TheTransmigrationOfTimothyArcher(1stEd)The Transmigration of Timothy Archer
by Philip K. Dick
Mariner Books, 1982
256 pages / $13.95 buy from Amazon

 

 

 

 

 

 

 

 

1. If Phil Dick were a preacher, I think there would be a lot more interest in religion with his unique blend of fantasy, science fiction, philosophical speculation, ontological conundrums, and church history.

2. I bought the Transmigration of Timothy Archer at a bookstore called the Last Bookstore which gave me an ominous reminder of the apocalypse, or perhaps just the end of paperback books. When I studied the history of Christianity at Berkeley, I was surprised to find out that in the year 999, people were convinced the end of the world would come on 1000 and mass hysteria spread across the world. 1000 came and went and the world is still here.

3. The character of Bishop Timothy Archer is based on a real life American Episcopal bishop named James Pike who was friends with Philip K. Dick. Bishop Pike lived from 1913-1969 and led a huge congregation at the Grace Cathedral. He was a controversial figure who supported the ordination of women, racial desegregation, and the acceptance of LGBT people. He worked in support of civil rights and marched with Martin Luther King, Jr. during his march to Selma, Alabama. He was an alcoholic, had a romantic relationship with his secretary, and was brought up on heresy charges multiple times for questioning the virgin birth and the existence of Hell. He was never convicted.

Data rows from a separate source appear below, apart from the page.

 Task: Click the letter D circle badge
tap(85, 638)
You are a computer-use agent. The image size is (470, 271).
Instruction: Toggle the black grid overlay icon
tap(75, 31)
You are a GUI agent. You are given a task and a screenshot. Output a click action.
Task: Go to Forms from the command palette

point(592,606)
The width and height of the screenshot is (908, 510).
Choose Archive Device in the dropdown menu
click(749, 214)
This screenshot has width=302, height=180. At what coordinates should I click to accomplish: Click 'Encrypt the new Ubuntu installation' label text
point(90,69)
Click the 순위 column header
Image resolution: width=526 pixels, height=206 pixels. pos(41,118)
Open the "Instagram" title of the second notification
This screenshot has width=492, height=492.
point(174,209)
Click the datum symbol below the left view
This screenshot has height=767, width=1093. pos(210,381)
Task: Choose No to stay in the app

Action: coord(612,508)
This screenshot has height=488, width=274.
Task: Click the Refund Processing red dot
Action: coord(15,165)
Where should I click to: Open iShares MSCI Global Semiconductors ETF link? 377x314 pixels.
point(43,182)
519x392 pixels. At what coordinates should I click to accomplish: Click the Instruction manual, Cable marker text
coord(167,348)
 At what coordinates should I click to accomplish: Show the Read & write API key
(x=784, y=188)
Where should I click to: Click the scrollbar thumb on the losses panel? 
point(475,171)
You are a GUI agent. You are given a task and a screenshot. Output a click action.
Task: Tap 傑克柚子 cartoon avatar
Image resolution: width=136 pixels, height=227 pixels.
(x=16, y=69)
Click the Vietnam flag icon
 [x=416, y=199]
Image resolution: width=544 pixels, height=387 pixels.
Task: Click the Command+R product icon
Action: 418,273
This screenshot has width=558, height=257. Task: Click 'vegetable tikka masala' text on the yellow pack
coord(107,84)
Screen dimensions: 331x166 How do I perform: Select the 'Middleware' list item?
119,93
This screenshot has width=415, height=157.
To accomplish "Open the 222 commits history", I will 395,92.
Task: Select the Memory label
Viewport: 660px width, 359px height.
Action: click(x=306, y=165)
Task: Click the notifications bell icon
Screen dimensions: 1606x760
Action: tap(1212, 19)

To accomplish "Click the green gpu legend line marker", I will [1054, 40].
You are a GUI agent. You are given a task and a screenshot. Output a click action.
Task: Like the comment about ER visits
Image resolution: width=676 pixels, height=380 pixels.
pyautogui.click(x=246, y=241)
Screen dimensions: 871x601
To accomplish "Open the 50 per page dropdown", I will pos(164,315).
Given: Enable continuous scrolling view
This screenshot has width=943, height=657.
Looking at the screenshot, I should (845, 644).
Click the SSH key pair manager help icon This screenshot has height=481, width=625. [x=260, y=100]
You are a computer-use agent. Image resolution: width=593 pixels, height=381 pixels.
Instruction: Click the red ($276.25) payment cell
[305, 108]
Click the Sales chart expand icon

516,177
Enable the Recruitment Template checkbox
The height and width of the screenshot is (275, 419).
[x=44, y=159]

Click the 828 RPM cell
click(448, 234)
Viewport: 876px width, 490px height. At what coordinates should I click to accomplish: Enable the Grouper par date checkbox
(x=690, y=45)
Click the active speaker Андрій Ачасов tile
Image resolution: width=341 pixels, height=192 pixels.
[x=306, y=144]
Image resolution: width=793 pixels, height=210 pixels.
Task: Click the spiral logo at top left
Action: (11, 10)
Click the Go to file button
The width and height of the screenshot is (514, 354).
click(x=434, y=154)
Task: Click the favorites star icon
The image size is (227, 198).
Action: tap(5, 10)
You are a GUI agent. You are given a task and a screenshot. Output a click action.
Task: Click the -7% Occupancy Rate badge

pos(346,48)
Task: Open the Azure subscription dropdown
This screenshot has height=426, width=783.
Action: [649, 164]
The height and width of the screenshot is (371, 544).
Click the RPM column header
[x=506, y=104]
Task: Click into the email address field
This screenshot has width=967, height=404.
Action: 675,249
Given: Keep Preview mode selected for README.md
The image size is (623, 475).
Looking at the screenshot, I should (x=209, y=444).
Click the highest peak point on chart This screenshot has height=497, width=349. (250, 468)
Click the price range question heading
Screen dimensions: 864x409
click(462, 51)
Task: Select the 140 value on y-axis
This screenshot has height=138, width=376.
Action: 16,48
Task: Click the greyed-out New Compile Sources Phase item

4. The Transmigration of Timothy Archer is the third book in a trilogy that includes VALIS and the Divine Invasion. You don’t need to read the first two to understand this one, though it helps. This one also has no science fiction elements in contrast to the previous two.

5. The book starts with the death of John Lennon and is told through the perspective of Angel Archer who is the daughter-in-law of Timothy Archer. Timothy Archer is already dead and she is reflecting back on his life and the fact that he sought “what lies behind Jesus: the real truth. Had he been content with the phony, he would still be alive.” He begins to question the identity of Jesus after learning about the discovery of the Zadokite Scriptures, now known as the Damascus Scriptures. In those scriptures predating Christ by two centuries, there are references to sayings Jesus made, suggesting the message was not entirely original. It’s those implications that drive Archer on his quest.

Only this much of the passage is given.